═════ EXCERPT TO READ ═════

Exactly this. Polyrepos, microservices, and their ilk all do the same thing. Bring forward problems you may one day need to solve and make solving them necessary for progress.



Yea. We had a monorepo. The whole thing was one big webapp.

Even our background workers ran in the web app. Oh yea, that's right. I can feel the cringing just writing that! So like if we had an expensive background operation, our web app would start up a thread and do the work. Some might be wondering: "What if you needed to restart it? Like, I dunno... when deploying code?". Answer: we didn't, lol. Our deploy script would hold all new jobs and wait until existing ones finished before restarting. Some background process were extremely time consuming (eg: 10+ hours) and those we wrote in a way that they could just resume if killed.

It's actually amazing how productive you can be with a single monolithic web app on a beefy cloud instance.

I was also surprised how quickly we were able to scale out to a proper multi-service architecture after being bought. It only took us 6 months. The big company that bought us plans ahead years. It was no problem at all.

Now don't get me wrong. I'm not advocating for sloppy engineering here. Our team was some of the smartest people I've ever worked with. It wasn't uncommon for me (a medium-experienced engineer) to bring a proposal to our technical founder that would require like 1 month of work. That freakin' genius would reframe the problem and architecture such that we'd spend 2 days, still achieve the same goal, and take on minimal technical debt. I learned A LOT.

═════

* **YOUR OBJECTIVE**
Answer these questions from the excerpt about the monolithic web app:
(a) Where did the team's background workers run?
(b) How long did the move to a multi-service architecture take after the company was bought?
(c) How many days did the technical founder's reframed approach take for a proposal that would have needed about a month of work?
Rely only on the excerpt about the monolithic web app, not on outside knowledge.

═════ SUPPLIED INFORMATION ═════

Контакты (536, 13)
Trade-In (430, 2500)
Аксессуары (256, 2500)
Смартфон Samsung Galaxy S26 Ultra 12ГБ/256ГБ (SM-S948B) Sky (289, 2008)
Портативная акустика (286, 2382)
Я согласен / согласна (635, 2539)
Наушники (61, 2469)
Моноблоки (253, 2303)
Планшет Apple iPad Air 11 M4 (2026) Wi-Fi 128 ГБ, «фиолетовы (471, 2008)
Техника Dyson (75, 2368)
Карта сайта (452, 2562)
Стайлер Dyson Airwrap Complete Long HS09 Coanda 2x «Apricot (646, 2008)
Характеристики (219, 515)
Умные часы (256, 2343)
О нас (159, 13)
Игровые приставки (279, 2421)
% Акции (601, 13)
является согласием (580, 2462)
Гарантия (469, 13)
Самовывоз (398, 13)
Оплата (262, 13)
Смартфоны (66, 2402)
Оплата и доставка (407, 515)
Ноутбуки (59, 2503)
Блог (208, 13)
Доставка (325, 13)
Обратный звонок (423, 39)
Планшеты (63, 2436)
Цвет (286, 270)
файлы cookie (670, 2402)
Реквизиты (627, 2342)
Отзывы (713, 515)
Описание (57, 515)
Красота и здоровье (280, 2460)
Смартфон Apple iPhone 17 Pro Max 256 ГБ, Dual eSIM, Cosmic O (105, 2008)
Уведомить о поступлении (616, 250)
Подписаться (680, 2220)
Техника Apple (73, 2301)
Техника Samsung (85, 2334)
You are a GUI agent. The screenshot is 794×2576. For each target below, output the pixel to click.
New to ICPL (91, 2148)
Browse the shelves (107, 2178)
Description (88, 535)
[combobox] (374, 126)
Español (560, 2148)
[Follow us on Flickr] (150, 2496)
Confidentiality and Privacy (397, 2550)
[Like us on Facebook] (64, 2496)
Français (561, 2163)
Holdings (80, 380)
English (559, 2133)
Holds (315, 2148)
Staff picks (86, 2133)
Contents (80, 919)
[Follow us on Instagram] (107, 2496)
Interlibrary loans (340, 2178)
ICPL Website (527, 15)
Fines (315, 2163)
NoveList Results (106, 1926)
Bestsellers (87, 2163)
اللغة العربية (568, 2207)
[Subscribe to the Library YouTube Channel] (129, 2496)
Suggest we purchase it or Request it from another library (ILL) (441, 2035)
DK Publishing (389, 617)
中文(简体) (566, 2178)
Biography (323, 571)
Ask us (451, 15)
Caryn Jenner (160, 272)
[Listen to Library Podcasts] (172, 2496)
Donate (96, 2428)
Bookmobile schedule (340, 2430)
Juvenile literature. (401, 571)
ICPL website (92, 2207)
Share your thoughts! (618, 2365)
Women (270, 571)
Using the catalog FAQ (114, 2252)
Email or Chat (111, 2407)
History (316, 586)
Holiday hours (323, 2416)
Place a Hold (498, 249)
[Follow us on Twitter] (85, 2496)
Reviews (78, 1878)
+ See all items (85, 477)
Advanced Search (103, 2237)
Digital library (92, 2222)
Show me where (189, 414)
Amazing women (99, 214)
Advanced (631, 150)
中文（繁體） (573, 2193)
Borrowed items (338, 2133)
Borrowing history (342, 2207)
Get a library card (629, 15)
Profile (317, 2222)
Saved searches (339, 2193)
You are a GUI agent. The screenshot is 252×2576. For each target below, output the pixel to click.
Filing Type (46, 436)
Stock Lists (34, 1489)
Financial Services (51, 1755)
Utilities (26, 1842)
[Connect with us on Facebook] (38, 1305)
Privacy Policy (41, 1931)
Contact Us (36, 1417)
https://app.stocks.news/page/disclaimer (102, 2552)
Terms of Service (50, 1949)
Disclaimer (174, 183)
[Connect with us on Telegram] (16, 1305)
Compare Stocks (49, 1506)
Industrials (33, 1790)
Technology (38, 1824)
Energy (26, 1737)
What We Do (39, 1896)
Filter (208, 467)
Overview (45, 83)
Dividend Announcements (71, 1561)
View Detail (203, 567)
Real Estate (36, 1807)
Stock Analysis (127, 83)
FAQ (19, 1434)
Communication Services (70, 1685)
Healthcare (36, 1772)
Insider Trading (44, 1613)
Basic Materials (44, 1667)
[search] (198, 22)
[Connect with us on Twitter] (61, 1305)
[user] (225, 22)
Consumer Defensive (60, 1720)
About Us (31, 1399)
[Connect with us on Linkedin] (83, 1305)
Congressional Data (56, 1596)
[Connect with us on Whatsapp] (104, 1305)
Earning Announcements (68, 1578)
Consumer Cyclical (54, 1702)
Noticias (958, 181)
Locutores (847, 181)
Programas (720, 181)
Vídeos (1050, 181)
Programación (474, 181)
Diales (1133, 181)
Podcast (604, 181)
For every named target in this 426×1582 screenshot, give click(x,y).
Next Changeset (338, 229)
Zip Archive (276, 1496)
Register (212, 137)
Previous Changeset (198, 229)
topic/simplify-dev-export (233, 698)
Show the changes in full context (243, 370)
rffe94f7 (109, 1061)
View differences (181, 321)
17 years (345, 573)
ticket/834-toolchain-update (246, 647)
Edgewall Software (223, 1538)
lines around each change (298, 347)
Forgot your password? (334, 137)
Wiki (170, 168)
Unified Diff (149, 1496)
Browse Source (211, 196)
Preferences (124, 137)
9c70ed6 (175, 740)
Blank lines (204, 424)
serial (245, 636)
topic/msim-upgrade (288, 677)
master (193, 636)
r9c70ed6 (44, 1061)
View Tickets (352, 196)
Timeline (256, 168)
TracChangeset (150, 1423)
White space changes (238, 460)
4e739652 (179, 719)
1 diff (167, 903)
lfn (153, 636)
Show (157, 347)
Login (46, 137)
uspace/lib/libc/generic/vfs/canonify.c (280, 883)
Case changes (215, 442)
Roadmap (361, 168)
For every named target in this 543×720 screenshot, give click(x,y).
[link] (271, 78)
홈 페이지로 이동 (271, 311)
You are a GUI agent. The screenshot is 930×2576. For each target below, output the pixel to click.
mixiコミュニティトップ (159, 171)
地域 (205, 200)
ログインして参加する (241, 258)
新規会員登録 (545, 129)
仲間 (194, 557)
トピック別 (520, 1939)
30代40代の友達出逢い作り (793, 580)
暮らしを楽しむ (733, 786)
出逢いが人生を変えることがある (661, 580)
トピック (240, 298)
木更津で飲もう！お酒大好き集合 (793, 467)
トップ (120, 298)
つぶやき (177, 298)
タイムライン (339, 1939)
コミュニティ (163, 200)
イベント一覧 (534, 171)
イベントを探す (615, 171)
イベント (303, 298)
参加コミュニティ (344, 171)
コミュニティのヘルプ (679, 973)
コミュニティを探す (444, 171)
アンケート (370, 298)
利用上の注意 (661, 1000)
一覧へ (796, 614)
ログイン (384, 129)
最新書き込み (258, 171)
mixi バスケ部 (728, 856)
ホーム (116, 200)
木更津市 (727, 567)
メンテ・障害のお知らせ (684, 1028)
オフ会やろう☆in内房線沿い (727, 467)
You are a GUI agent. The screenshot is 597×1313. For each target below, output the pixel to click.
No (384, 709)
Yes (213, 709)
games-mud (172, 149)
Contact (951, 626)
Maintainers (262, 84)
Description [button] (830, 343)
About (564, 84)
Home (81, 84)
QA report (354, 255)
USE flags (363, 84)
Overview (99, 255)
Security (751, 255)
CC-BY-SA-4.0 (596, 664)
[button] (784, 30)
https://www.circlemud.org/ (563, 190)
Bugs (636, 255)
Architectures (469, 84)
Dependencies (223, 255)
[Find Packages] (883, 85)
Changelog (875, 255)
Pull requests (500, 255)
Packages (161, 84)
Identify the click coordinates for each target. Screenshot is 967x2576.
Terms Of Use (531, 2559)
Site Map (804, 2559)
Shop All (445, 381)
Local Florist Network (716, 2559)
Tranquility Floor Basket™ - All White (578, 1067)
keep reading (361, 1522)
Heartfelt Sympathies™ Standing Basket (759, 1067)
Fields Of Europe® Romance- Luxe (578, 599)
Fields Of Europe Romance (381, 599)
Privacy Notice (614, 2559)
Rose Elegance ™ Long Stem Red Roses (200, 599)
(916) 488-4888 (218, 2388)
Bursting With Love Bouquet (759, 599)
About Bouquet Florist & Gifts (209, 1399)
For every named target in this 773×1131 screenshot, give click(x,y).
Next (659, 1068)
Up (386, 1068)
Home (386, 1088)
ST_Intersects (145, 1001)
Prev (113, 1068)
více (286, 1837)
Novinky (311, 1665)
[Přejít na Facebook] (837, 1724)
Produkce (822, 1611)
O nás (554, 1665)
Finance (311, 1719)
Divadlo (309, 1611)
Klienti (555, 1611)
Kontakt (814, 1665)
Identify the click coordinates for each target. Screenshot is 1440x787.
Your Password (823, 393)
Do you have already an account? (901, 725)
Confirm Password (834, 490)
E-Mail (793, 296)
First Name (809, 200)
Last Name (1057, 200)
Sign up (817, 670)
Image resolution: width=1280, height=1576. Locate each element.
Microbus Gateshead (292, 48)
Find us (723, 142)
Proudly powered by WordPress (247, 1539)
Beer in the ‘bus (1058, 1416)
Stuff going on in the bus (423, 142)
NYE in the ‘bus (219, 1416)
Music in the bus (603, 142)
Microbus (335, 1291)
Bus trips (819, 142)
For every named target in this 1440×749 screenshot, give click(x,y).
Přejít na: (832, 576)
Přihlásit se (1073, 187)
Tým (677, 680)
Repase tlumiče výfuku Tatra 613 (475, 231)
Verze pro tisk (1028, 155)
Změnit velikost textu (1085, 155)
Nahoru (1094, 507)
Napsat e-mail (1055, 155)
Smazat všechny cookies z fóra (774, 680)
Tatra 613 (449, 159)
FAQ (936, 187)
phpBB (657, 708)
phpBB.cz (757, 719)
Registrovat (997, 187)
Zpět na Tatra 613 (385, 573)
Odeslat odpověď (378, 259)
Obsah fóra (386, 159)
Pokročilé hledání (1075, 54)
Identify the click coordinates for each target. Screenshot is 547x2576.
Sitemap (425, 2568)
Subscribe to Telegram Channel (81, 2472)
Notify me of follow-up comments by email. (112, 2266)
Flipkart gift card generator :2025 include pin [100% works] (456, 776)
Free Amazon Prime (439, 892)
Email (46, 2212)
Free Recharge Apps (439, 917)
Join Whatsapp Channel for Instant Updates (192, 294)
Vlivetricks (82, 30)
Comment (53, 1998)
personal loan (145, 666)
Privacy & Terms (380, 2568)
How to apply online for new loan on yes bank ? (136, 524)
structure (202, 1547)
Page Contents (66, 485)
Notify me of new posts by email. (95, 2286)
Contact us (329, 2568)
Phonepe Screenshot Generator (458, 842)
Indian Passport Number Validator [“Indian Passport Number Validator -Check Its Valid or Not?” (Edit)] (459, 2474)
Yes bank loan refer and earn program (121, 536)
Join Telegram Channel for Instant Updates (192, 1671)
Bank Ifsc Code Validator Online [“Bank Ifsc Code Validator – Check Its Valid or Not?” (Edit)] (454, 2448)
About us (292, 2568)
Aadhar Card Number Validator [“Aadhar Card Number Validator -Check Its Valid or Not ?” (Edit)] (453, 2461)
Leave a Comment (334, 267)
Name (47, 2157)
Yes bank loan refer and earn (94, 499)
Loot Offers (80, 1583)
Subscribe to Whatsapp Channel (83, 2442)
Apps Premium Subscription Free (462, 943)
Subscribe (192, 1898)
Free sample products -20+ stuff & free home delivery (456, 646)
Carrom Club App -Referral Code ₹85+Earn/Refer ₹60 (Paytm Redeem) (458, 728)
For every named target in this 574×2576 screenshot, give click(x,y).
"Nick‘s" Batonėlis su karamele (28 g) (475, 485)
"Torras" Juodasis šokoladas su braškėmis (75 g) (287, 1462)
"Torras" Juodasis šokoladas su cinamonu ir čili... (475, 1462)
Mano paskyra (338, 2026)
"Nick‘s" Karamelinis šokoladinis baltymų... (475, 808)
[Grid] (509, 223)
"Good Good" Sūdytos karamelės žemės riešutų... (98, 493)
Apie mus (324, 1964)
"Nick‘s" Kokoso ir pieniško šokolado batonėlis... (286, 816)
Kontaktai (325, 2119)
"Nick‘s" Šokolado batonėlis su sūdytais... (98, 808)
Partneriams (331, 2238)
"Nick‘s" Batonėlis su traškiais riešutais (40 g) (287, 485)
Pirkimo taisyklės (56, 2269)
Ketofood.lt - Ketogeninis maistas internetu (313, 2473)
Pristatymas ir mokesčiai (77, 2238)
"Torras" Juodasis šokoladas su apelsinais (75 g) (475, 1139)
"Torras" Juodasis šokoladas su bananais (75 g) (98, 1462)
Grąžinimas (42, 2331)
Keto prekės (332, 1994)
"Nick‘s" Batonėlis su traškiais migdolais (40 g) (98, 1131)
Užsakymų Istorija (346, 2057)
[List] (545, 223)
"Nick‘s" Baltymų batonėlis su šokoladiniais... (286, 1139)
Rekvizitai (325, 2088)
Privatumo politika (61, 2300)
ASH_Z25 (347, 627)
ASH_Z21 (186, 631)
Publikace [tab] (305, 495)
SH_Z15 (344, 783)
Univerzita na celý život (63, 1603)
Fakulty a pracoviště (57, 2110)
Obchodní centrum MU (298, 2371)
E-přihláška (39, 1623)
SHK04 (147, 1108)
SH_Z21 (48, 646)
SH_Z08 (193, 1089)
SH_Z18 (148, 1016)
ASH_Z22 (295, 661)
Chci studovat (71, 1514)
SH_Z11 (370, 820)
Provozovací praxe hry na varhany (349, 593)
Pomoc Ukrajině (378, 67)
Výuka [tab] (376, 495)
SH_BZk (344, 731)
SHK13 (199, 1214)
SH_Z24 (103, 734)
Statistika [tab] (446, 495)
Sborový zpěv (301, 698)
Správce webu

═════

* **TASK RESULT**
(a) They ran in the web app.
(b) It took 6 months.
(c) It took 2 days.